*** Block opens ***

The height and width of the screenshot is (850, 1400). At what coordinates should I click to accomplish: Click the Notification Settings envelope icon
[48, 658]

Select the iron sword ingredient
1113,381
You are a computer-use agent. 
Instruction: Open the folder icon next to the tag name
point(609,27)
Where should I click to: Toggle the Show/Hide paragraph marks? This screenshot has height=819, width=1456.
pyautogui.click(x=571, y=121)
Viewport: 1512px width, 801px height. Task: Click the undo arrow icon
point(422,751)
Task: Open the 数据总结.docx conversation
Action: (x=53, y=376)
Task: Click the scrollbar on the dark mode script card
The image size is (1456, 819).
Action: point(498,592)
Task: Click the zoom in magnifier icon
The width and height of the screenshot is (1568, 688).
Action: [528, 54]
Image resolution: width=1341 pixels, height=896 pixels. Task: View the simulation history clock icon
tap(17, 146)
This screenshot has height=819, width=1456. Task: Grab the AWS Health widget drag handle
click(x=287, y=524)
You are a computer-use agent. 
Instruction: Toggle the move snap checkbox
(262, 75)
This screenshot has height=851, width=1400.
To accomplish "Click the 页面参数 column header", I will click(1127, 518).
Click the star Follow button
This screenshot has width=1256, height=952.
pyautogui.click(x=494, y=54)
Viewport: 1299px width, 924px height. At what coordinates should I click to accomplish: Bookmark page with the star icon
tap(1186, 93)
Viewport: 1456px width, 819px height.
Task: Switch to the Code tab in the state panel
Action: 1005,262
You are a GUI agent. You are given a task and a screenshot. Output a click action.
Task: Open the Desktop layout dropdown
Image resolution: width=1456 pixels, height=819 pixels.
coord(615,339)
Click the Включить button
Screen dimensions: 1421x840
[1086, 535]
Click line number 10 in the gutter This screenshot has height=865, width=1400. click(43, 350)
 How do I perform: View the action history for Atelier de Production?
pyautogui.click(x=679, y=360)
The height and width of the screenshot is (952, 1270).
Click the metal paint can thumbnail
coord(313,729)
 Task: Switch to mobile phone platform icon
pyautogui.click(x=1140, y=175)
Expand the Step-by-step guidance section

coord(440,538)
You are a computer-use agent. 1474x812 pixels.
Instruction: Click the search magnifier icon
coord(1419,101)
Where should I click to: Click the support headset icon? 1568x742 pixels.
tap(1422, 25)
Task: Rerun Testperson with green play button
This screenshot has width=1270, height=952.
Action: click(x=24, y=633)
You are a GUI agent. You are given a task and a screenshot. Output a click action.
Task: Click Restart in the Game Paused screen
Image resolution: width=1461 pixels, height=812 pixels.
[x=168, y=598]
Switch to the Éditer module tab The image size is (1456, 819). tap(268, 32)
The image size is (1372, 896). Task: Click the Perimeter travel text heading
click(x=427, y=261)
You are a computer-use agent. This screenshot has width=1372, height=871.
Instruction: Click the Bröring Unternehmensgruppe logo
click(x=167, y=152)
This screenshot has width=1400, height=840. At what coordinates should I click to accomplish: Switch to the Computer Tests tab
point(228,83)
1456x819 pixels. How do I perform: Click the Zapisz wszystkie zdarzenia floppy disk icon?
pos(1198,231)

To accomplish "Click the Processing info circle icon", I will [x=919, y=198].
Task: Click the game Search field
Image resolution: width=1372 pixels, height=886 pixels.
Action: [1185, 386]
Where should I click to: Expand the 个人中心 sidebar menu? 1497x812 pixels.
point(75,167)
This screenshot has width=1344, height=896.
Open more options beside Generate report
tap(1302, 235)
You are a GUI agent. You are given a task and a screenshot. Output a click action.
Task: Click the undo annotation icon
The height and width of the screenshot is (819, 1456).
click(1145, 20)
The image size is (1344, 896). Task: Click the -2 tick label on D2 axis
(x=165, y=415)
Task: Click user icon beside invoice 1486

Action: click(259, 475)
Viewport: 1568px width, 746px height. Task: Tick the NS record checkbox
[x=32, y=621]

*** Block closes ***

Transcribe the listing above exactly, including every line.

> **Answer for the task**:
The height and width of the screenshot is (850, 1400). At what coordinates should I click to accomplish: Click the Notification Settings envelope icon
[48, 658]

Select the iron sword ingredient
1113,381
You are a computer-use agent. 
Instruction: Open the folder icon next to the tag name
point(609,27)
Where should I click to: Toggle the Show/Hide paragraph marks? This screenshot has height=819, width=1456.
pyautogui.click(x=571, y=121)
Viewport: 1512px width, 801px height. Task: Click the undo arrow icon
point(422,751)
Task: Open the 数据总结.docx conversation
Action: (x=53, y=376)
Task: Click the scrollbar on the dark mode script card
The image size is (1456, 819).
Action: point(498,592)
Task: Click the zoom in magnifier icon
The width and height of the screenshot is (1568, 688).
Action: [528, 54]
Image resolution: width=1341 pixels, height=896 pixels. Task: View the simulation history clock icon
tap(17, 146)
This screenshot has height=819, width=1456. Task: Grab the AWS Health widget drag handle
click(x=287, y=524)
You are a computer-use agent. 
Instruction: Toggle the move snap checkbox
(262, 75)
This screenshot has height=851, width=1400.
To accomplish "Click the 页面参数 column header", I will click(1127, 518).
Click the star Follow button
This screenshot has width=1256, height=952.
pyautogui.click(x=494, y=54)
Viewport: 1299px width, 924px height. At what coordinates should I click to accomplish: Bookmark page with the star icon
tap(1186, 93)
Viewport: 1456px width, 819px height.
Task: Switch to the Code tab in the state panel
Action: 1005,262
You are a GUI agent. You are given a task and a screenshot. Output a click action.
Task: Open the Desktop layout dropdown
Image resolution: width=1456 pixels, height=819 pixels.
coord(615,339)
Click the Включить button
Screen dimensions: 1421x840
[1086, 535]
Click line number 10 in the gutter This screenshot has height=865, width=1400. click(43, 350)
 How do I perform: View the action history for Atelier de Production?
pyautogui.click(x=679, y=360)
The height and width of the screenshot is (952, 1270).
Click the metal paint can thumbnail
coord(313,729)
 Task: Switch to mobile phone platform icon
pyautogui.click(x=1140, y=175)
Expand the Step-by-step guidance section

coord(440,538)
You are a computer-use agent. 1474x812 pixels.
Instruction: Click the search magnifier icon
coord(1419,101)
Where should I click to: Click the support headset icon? 1568x742 pixels.
tap(1422, 25)
Task: Rerun Testperson with green play button
This screenshot has width=1270, height=952.
Action: click(x=24, y=633)
You are a GUI agent. You are given a task and a screenshot. Output a click action.
Task: Click Restart in the Game Paused screen
Image resolution: width=1461 pixels, height=812 pixels.
[x=168, y=598]
Switch to the Éditer module tab The image size is (1456, 819). tap(268, 32)
The image size is (1372, 896). Task: Click the Perimeter travel text heading
click(x=427, y=261)
You are a computer-use agent. This screenshot has width=1372, height=871.
Instruction: Click the Bröring Unternehmensgruppe logo
click(x=167, y=152)
This screenshot has width=1400, height=840. At what coordinates should I click to accomplish: Switch to the Computer Tests tab
point(228,83)
1456x819 pixels. How do I perform: Click the Zapisz wszystkie zdarzenia floppy disk icon?
pos(1198,231)

To accomplish "Click the Processing info circle icon", I will [x=919, y=198].
Task: Click the game Search field
Image resolution: width=1372 pixels, height=886 pixels.
Action: [1185, 386]
Where should I click to: Expand the 个人中心 sidebar menu? 1497x812 pixels.
point(75,167)
This screenshot has width=1344, height=896.
Open more options beside Generate report
tap(1302, 235)
You are a GUI agent. You are given a task and a screenshot. Output a click action.
Task: Click the undo annotation icon
The height and width of the screenshot is (819, 1456).
click(1145, 20)
The image size is (1344, 896). Task: Click the -2 tick label on D2 axis
(x=165, y=415)
Task: Click user icon beside invoice 1486

Action: click(259, 475)
Viewport: 1568px width, 746px height. Task: Tick the NS record checkbox
[x=32, y=621]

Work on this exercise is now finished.